We say that \(f\) is of class \(C^\infty\) if \(f\) is of class \(C^p\) for all integers \(p \geq 1\). Meanwhile \(C^0\) maps are the continuous maps.

An example

We are going to evaluate the Fréchet derivative of a nonlinear functional. It is the derivative of a functional mapping an infinite dimensional space into \(\mathbb{R}\) (instead of \(\mathbb{R}\) to \(\mathbb{R}\)).

Consider the functional by \[ \begin{aligned} \Gamma:C^0[0,1] &\to \mathbb{R} \\ u &\mapsto \int_{0}^{1}u^2(x)\sin\pi{x}dx. \end{aligned} \] where the norm is defined by \[ \lVert u \rVert = \sup_{x \in [0,1]}|u|. \]

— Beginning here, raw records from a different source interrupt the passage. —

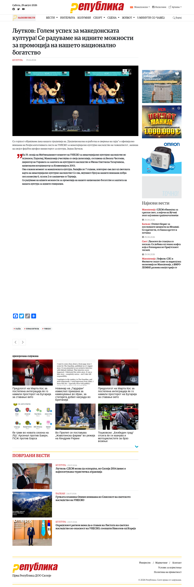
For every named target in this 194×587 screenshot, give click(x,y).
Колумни (84, 17)
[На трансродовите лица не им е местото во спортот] (23, 342)
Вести (50, 17)
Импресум (145, 563)
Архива (176, 7)
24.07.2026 (72, 522)
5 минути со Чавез (151, 17)
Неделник (160, 7)
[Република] (97, 7)
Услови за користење (170, 567)
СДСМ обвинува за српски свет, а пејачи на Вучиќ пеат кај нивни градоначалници (160, 212)
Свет (144, 241)
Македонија (149, 209)
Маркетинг (161, 563)
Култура (17, 60)
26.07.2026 (71, 494)
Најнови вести (155, 203)
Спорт (98, 17)
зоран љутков (32, 329)
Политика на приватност (168, 572)
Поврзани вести (31, 456)
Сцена (112, 17)
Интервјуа (67, 17)
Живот (127, 17)
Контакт (177, 563)
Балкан (60, 493)
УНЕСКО (47, 329)
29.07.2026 (72, 465)
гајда (18, 329)
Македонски (141, 7)
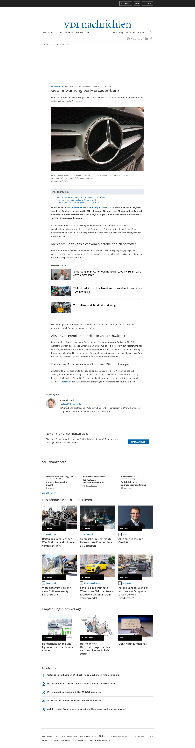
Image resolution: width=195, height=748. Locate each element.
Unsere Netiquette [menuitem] (68, 740)
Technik (59, 32)
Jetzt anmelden (138, 442)
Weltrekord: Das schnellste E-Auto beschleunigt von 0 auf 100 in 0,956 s (107, 290)
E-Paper (127, 3)
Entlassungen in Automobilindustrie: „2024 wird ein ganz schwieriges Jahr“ (107, 273)
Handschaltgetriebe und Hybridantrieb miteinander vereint (58, 647)
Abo (137, 3)
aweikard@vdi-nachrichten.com (72, 404)
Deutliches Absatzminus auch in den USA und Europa (78, 202)
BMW (108, 207)
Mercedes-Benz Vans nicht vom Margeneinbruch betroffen (81, 197)
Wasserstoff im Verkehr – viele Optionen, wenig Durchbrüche (57, 591)
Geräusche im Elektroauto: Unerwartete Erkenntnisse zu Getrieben (96, 542)
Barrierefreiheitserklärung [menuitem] (100, 740)
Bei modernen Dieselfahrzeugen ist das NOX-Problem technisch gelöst (95, 648)
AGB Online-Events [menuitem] (69, 736)
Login (148, 3)
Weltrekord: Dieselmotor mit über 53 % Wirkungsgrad (74, 692)
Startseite (45, 44)
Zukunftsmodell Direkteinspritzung (94, 305)
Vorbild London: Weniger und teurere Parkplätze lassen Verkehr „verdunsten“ (133, 593)
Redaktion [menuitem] (46, 740)
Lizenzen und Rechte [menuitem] (119, 736)
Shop (121, 32)
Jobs (115, 32)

For \(u\in C[0,1]\), we are going to find an linear operator \(\lambda\) such that \[ \Gamma(u+\eta)=\Gamma(u)+\lambda{\eta}+\varphi(\eta), \] where \(\varphi(\eta)\) is tangent to \(0\).

Solution. By evaluating \(\Gamma(u+\eta)\), we get \[ \begin{aligned} \Gamma(u+\eta)&=\int_{0}^{1}(u+\eta)^2\sin\pi{x}dx \\ &= \Gamma(u)+2\int_{0}^{1}u\eta\sin\pi{x}dx+\int_{0}^{1}\eta^2\sin\pi{x}dx. \end{aligned} \] To prove that \(\int_{0}^{1}\eta^2\sin{x}dx\) is the \(\varphi(\eta)\) desired, notice that \[ \int_{0}^{1}\eta^2\sin\pi{x}dx \leq \lVert\eta\rVert^2\int_{0}^{1}\sin\pi{x}dx=2\lVert \eta \rVert^2. \] Therefore we have \[ 0\leq\lim_{\lVert \eta \rVert \to 0}\frac{\int_{0}^{1}\eta^2\sin\pi{x}dx}{\lVert \eta \rVert} \leq \lim_{\lVert\eta\rVert\to0}2\lVert\eta\rVert=0 \] as desired. The Fréchet derivative of \(\Gamma\) at \(u\) is defined by \[ \begin{aligned} \Gamma'(u):C[0,1] &\to \mathbb{R} \\ \eta &\mapsto 2\int_{0}^{1}u\eta\sin\pi{x}dx. \end{aligned} \] It's hard to believe but, the derivative is not a number, nor a matrix, but a linear operator. But conversely, a real or complex number or matrix can be treated as a linear operator in the nature of things.